Text passage –

AnUnhappyStudent · 28/06/2017 22:13

Sorry forgot to add and because my new career means that I need to see the good in people!

PlayingSardines · 28/06/2017 22:57

I love female self-confidence, and actively avoid environments where women 'bond' by performing group self-deprecation all the time. That's not my style, nor that anyone I spend time around, and I only really encountered it when I moved out of London to the country on maternity leave and started going to local baby groups, where the regulars' conversation consisted of

'New dress!'
'This old rag? Primark!'
'But you look great, have you lost weight?'
'Are you joking? I'm a heifer! Look at YOU, you're like a model!'
'Me? Up three pounds from last week! I'm a pig! Keep me away from the biscuits!'
Etc etc.

Every week, like aural wallpaper. If that's female bonding via performing your imperfections in order to say 'Like me! Don't feel threatened by me! I'm not up myself', then I'll be the one hanging out with the toddlers in the corner...

And it's not just annoying, it's damaging.

Collected data
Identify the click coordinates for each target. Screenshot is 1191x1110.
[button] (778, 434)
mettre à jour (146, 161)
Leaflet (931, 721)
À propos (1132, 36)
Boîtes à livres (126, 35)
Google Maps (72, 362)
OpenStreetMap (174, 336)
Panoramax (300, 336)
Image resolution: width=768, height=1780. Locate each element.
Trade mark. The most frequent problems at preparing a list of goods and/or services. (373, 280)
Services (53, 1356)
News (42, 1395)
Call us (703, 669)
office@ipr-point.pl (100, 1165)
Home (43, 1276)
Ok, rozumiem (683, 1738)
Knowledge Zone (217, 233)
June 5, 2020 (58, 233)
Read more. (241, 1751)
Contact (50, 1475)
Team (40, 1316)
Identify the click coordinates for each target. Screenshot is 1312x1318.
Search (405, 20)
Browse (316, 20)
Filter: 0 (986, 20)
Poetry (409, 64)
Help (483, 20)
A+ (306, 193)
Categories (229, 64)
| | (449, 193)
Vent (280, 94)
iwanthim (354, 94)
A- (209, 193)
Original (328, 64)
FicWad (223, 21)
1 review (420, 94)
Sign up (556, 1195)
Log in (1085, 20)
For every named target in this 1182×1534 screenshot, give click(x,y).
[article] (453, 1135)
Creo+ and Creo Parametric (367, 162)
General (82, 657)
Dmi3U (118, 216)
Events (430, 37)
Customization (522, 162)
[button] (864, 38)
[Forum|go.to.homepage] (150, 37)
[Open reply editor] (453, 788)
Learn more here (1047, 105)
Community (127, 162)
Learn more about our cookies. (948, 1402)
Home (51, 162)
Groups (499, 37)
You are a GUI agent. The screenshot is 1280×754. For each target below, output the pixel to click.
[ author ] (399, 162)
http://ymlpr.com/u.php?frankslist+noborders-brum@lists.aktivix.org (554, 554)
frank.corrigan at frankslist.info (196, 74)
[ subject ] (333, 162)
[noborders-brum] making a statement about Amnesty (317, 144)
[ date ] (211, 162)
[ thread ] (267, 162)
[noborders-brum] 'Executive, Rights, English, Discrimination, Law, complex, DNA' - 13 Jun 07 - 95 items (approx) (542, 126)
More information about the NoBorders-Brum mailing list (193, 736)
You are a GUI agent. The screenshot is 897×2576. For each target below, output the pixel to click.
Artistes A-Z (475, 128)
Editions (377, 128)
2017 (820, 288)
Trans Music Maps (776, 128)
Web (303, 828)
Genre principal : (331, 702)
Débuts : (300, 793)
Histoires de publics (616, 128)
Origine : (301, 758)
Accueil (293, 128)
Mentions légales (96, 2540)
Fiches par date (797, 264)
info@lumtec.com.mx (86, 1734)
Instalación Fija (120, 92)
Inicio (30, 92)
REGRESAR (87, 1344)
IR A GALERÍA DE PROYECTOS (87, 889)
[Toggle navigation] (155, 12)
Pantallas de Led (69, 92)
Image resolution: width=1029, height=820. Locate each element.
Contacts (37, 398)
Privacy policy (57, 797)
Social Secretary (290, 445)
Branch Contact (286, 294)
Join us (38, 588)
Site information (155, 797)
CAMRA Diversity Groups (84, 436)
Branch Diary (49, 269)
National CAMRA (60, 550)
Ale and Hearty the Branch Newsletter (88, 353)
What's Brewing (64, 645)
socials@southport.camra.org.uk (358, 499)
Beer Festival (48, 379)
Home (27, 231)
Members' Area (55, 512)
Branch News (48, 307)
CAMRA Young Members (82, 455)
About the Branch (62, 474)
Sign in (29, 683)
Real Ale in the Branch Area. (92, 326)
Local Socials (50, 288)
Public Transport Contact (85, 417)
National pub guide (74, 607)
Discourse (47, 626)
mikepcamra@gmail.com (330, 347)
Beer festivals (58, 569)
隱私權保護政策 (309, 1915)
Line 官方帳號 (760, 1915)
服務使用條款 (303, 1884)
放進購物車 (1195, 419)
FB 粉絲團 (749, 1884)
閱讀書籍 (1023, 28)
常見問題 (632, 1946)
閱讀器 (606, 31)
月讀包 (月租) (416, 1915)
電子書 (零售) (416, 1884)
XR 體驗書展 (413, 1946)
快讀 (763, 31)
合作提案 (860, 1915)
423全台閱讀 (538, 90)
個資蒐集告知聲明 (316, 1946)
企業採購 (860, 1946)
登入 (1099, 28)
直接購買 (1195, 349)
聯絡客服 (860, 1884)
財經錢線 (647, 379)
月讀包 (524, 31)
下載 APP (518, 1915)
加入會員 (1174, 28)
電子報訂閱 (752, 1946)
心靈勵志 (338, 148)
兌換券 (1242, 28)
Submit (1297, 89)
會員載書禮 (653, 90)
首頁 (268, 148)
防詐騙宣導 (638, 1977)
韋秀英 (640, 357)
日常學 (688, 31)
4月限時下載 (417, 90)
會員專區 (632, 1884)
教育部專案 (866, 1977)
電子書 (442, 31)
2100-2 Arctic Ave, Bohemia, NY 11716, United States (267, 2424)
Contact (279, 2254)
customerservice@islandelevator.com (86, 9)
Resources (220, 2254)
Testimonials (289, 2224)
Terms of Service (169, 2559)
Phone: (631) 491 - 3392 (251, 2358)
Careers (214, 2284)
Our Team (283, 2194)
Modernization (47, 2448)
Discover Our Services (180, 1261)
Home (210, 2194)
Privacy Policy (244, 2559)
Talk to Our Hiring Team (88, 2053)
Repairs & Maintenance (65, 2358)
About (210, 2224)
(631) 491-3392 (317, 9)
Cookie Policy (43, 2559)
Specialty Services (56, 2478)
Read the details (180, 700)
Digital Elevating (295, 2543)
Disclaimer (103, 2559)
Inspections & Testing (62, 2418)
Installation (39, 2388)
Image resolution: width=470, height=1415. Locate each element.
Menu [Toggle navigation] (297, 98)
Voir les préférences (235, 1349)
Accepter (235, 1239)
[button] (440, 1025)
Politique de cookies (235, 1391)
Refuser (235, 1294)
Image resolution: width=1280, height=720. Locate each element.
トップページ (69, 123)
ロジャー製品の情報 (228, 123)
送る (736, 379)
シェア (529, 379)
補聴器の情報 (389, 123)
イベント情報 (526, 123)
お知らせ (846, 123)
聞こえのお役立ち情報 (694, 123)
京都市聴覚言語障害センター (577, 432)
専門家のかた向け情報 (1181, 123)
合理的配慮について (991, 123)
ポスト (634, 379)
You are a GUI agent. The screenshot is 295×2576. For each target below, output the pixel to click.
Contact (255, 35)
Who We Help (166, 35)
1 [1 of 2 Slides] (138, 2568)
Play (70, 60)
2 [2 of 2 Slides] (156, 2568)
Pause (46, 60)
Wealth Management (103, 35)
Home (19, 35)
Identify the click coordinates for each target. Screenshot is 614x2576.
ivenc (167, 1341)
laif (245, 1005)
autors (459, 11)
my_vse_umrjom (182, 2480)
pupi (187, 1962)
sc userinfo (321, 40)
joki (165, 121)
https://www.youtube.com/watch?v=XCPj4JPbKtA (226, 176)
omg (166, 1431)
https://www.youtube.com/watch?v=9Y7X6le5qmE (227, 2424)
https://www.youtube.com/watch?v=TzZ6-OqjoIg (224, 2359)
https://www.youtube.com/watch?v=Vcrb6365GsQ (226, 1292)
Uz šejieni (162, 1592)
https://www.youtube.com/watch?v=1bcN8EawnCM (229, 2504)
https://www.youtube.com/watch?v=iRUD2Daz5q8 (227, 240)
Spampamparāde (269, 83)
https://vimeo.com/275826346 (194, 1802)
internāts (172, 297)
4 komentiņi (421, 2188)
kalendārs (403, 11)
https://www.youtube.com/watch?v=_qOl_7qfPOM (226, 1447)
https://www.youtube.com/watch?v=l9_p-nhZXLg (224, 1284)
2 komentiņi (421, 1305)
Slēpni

What is needed – In the forum discussion, where did PlayingSardines mostly encounter women bonding through group self-deprecation? Answer from the forum discussion alone.

Solution – At local baby groups, after moving out of London to the country on maternity leave.